Sunday, March 6, 2016

Mart işte

Anlamıyorum, kedilerin sevişmek için can attığı Mart ayında neden ben sürekli sevgililerimden ayrılıyorum?

Ne yapacağını bilmiyormuş. Bunun dışındaki her cümlesi işte bu yapacağı şeyi bildiğini işaret ediyordu. Kafası karışık, bu karışıklı her yere yansıyor, İstanbul'un hava durumundan ABD başkanlık seçimlerine kadar kelebek etkisi.

Güneşe alerjim var dediğinde geceyi bekleyip şehirleri öyle gezmiştik. Akşam soğuk olur dediğinde de güneşte. Sende sorun olduğunda bende çözüm çoktu ama sanırım bu sefer çıkış yolu yok. Akıntının ters yönüne son güçle kürek salladığında aslında bir metre bile ileri gitmediğin anda hayal kırıklığı yaşarsın ve o anda akıntıya teslim olursun. Bir anlık inançsızlığın bile sana bedeli çok daha ağır olmuştur.

Teslim oldum, belki denize dökülür sakince, belki bir çağlayan vardır, düşeriz beraber.

Ne de olsa Mart, She's gone dediğimiz aydı.


Tuesday, February 16, 2016

Merhaba, ben geldim

Uzun kışların ardındaki bahar gibiydi sesi.

Zaman ve mekana bağlı aşklardan yorulmuştum. Tüm ömrümü kapsayacak, bulunduğum her kara ve deniz parçasında olacak bir sevgiydi istediğim. Reşit sayıldığım yaştan itibaren sevmeyi ve sevişmeyi hakettiğime göre biraz geç de sayılmış olabilirdim, farkı kapatmalıydım. Şimdi şehrin sokaklarından daha ötelerde, bu şehre ait ama buralı olmayan bir sevgiydi aradığım.

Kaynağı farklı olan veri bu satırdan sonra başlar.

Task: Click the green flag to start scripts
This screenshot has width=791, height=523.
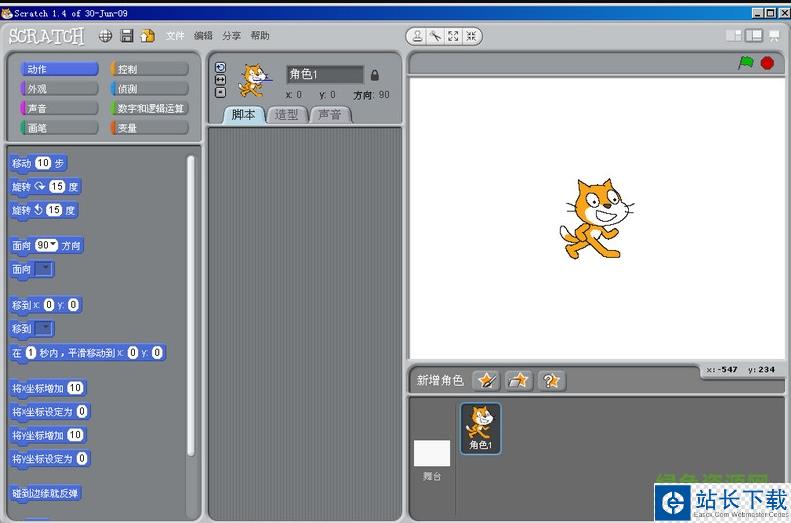Action: pyautogui.click(x=745, y=63)
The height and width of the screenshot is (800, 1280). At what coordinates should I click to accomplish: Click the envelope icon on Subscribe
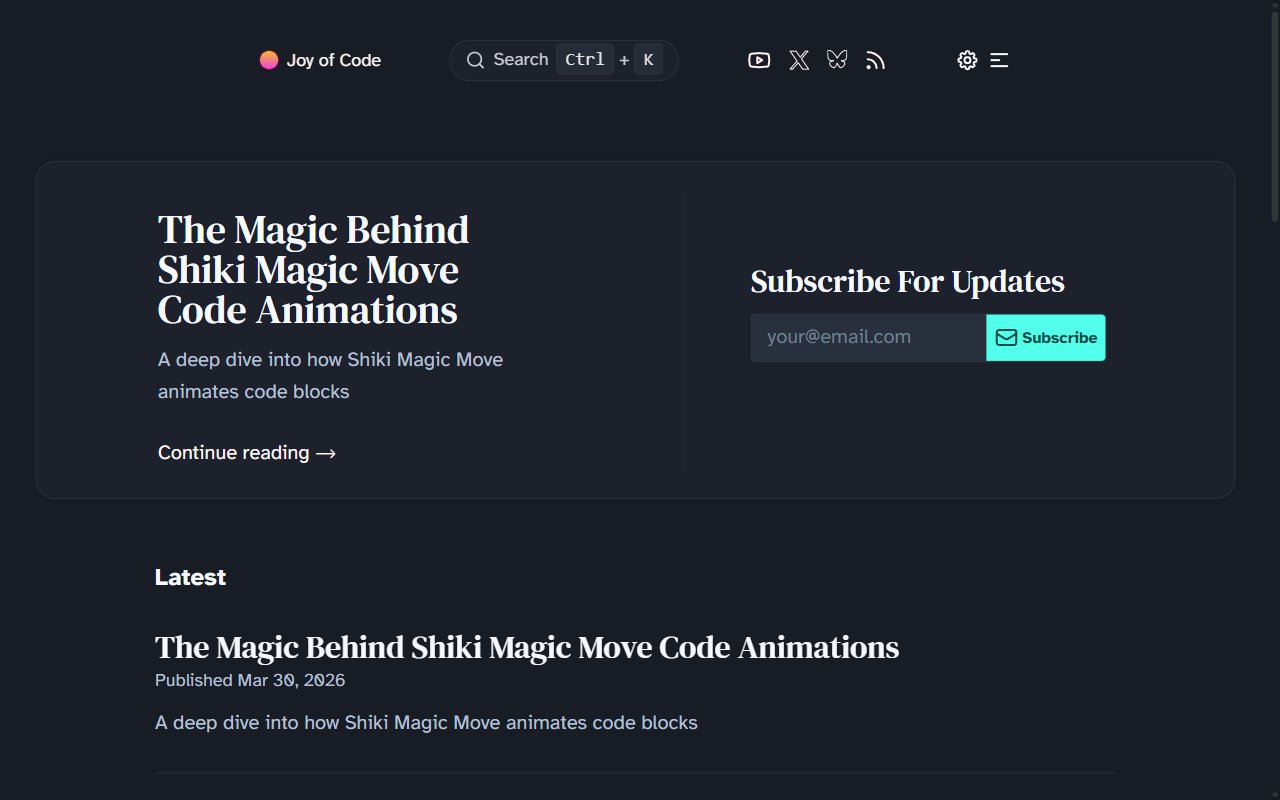point(1007,338)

Mekan bağımsız demiştim, Kadıköy'ün yalnızlıkları affetmeyen sokaklarında bağlanmak ve hatta ve hatta sarılmak zorunda kaldığım ya da Karaköy'de ne olduğunu hatırlamayan sokaklarda kokladığım sevgililerden olmamalıydı, herhangi bir köyle ilgisi de olmamalıydı belki. Dünya'ya açılan pencerelerin her birinden onu görmeliydim.

Kapım çalmalıydı bu sabah, ama ben uyuyor olmalıydım çünkü aynı anda kaç sabah uyanabilirsin? On sekiz yaşımdan beri kaç sabah geçtiyse hepsinde birden uyanmalıydım bu sabah ve onu bulmalıydım, karşımda, tüm renklerin karışımı saç ve göz rengiyle. Ve hepsi gibi gülmeliydi yüzü bana bakarken.

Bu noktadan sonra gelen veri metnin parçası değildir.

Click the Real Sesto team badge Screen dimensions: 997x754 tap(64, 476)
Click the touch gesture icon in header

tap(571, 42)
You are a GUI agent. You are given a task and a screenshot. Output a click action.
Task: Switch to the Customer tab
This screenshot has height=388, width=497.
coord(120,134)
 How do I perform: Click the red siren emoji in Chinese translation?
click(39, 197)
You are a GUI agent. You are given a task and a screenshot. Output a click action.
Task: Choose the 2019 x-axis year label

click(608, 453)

Önce "Merhaba" demeliydi, "Günaydın" dememeliydi, "Günaydın" demek onun da yeni uyandığını gösterir, bu bir zayıflıktı! erkenden uyanmalı bu tören için hazırlanmalıydı. Kaldı ki, öyle olsa ve benim yeni uyandığım için bana günaydın diyor olsa tamamen bir yapmacıklık, beni hor görme olacaktı. Merhaba yeterliydi, dengeli ve ılımandı.

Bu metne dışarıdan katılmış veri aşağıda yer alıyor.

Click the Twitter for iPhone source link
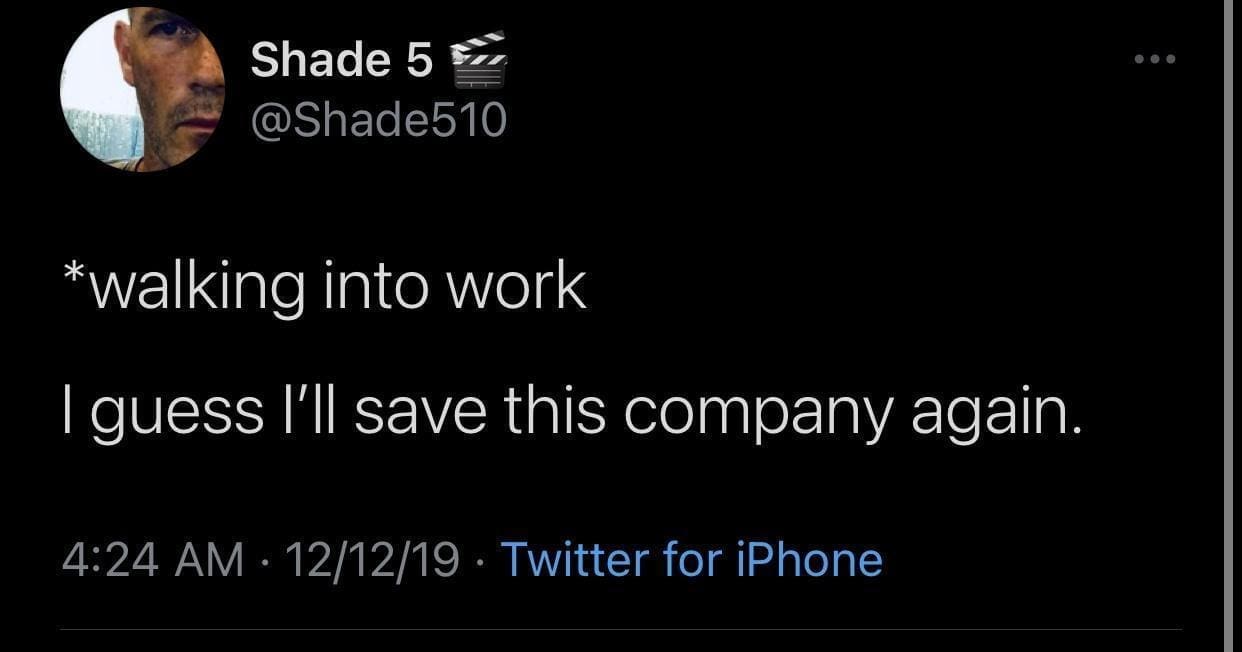This screenshot has width=1242, height=652. (x=691, y=559)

Tüm teraziler doğruyu göstermeliydi, aksi halde ne anlamı vardı yıllarca beklememin? Niçin bekledim? Boşuna mı! Tüm bunları bir kenara atmasını elbet gayet iyi bilirim, delirmek dünyanın en kolay işi. Ayılmayı henüz tercih etmedim. Ama ne o köprüyü geçerim, ne de bu çılgın akan nehre atlarım.

Sabah oldu, gelmiş işte, "merhaba" dedi, sanki her sabah gelmiş gibiydi. Ben bu sabah köprü trafiğine gircekmiydim hatırlamıyorum, şimdi bana kahvaltı da hazırlamayacak. Kahve de istemiyor (demek ki yeni uyanmamış), Yapmacık değil gülümsemesi. Uyanmasaydım da kapıda beklermiş gibi.

-Saat kaç, neden geldin?
-Tarihi biliyor musun ki saati sordun?

Tarihin önemi yoktu. baştan beri ben rituellere ve saatlere takılmıştım. Mükemmel olmalıydı, ya Günaydın deseydi,.. Saatin bile anlamı kalmayacaktı.